__Provided records__.
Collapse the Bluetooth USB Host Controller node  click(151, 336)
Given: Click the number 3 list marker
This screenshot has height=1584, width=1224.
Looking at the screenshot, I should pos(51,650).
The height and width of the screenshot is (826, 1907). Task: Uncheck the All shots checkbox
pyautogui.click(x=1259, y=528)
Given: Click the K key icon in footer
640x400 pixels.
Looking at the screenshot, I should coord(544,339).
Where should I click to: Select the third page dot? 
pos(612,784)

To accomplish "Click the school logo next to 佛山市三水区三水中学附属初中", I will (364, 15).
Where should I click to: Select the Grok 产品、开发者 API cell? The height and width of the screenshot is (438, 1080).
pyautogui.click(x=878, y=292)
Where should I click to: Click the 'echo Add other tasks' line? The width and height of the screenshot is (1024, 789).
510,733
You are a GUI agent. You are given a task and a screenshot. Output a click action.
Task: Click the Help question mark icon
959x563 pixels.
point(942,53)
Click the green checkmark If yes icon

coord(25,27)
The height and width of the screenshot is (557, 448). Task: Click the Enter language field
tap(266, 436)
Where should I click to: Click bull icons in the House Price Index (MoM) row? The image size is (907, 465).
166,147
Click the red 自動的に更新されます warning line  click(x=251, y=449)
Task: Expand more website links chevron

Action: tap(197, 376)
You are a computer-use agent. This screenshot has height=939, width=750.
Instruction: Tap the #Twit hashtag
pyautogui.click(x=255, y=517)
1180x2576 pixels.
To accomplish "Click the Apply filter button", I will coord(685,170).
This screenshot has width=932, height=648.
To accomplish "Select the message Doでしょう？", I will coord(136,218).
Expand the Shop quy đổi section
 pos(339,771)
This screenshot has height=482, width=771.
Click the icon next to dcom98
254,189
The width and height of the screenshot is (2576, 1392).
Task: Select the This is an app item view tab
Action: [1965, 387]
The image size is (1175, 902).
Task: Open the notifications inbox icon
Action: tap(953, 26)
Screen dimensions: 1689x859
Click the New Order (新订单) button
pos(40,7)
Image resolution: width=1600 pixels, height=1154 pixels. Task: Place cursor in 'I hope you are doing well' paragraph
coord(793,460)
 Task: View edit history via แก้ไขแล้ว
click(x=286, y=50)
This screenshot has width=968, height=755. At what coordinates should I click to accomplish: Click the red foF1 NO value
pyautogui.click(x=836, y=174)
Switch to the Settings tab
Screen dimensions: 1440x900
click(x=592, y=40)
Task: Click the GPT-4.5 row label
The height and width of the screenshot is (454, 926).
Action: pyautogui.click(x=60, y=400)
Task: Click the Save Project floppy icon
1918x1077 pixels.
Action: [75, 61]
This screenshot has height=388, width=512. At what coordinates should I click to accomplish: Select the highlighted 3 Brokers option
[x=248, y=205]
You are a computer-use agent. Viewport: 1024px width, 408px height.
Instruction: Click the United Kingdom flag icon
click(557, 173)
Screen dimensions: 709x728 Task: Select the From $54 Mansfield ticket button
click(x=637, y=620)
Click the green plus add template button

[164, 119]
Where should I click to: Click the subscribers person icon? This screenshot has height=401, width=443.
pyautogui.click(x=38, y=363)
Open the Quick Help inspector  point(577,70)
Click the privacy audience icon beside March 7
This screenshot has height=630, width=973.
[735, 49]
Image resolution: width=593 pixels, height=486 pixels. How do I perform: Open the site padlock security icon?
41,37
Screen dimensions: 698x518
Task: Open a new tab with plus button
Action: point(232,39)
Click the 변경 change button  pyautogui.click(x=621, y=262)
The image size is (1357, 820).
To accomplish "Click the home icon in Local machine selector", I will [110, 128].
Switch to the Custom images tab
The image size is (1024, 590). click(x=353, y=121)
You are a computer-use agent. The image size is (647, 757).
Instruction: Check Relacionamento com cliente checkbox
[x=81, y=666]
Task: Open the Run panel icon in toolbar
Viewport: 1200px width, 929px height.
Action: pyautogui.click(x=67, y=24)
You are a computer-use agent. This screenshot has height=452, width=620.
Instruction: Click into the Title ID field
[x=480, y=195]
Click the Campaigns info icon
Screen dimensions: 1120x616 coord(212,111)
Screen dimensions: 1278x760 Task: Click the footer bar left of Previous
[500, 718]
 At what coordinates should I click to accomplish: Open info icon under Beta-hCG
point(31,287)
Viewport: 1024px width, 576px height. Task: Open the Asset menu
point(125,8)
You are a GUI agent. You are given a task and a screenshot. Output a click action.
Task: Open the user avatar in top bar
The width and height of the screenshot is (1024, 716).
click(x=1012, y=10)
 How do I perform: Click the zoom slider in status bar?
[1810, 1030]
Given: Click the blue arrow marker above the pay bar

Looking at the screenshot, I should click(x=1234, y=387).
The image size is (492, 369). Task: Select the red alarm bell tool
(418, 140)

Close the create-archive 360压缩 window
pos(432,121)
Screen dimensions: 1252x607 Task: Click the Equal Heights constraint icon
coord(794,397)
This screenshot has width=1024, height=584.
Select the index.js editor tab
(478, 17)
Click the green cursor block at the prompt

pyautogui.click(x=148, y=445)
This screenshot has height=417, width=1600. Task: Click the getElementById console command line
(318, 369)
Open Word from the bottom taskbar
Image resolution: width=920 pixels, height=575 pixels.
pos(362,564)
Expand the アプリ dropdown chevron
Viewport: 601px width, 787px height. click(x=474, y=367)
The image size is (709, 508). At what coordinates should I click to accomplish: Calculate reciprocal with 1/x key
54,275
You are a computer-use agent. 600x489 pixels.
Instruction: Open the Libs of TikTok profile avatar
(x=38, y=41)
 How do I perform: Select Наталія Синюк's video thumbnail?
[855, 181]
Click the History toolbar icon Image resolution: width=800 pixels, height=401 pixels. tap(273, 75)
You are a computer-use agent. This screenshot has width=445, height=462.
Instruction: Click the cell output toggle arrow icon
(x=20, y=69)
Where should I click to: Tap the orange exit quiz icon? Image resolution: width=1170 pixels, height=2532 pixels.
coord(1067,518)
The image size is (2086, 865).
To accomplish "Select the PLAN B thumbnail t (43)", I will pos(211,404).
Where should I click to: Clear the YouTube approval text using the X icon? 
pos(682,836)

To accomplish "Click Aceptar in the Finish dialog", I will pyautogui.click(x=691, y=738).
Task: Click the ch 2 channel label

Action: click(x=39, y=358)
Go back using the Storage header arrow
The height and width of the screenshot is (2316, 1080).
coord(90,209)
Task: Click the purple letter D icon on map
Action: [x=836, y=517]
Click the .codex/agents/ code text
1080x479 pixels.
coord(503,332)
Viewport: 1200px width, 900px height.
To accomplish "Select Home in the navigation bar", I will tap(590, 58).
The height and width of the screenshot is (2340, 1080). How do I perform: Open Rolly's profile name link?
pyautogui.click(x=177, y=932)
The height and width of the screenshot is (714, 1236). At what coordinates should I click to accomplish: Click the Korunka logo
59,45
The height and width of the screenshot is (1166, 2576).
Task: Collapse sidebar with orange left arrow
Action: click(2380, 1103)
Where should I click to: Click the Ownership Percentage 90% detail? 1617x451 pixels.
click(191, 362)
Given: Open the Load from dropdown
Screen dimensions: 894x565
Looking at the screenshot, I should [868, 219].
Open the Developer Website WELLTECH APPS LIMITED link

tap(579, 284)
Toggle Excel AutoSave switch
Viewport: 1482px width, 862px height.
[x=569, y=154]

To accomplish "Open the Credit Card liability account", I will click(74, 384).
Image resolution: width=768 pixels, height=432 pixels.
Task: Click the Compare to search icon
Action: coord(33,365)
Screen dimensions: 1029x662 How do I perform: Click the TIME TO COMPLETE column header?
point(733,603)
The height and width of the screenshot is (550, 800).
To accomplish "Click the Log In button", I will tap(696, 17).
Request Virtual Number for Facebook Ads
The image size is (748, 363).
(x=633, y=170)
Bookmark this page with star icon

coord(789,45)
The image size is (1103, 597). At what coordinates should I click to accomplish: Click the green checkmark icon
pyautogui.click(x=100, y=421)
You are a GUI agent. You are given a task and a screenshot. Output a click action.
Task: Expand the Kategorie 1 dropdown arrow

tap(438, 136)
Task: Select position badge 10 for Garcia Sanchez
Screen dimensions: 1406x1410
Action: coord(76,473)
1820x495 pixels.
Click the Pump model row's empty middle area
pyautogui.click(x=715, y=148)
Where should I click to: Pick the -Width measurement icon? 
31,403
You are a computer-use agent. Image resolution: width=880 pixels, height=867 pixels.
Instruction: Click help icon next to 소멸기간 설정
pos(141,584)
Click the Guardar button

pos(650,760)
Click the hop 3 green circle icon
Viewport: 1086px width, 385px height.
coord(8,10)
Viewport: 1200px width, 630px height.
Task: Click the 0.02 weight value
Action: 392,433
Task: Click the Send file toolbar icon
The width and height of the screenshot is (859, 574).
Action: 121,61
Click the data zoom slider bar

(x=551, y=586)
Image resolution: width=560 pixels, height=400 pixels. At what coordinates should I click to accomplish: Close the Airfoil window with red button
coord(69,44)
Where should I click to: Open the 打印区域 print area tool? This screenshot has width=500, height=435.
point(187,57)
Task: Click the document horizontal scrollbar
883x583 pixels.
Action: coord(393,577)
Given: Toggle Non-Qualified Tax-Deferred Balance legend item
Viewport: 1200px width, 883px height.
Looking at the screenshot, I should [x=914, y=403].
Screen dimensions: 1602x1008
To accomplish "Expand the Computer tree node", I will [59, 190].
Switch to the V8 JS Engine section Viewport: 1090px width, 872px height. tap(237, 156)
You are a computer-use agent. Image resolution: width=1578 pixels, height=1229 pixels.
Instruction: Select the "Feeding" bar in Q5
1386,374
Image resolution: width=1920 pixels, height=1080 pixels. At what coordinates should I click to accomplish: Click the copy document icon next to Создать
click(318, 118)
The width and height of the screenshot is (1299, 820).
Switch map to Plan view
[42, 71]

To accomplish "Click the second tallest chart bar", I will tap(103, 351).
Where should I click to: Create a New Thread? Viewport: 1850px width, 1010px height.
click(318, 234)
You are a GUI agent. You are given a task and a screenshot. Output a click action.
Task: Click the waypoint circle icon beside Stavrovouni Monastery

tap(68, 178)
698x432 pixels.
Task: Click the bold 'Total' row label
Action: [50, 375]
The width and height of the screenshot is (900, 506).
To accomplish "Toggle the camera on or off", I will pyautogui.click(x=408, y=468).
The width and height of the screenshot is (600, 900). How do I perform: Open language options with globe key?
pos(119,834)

__What the task requires__. Among the entries above, copy exactly only the lines starting with the one containing "At what coordinates should I click to accomplish: Open" and going through the one containing "Task: Open the user avatar in top bar", both ends included.

__Exercise response__.
 At what coordinates should I click to accomplish: Open info icon under Beta-hCG
point(31,287)
Viewport: 1024px width, 576px height. Task: Open the Asset menu
point(125,8)
You are a GUI agent. You are given a task and a screenshot. Output a click action.
Task: Open the user avatar in top bar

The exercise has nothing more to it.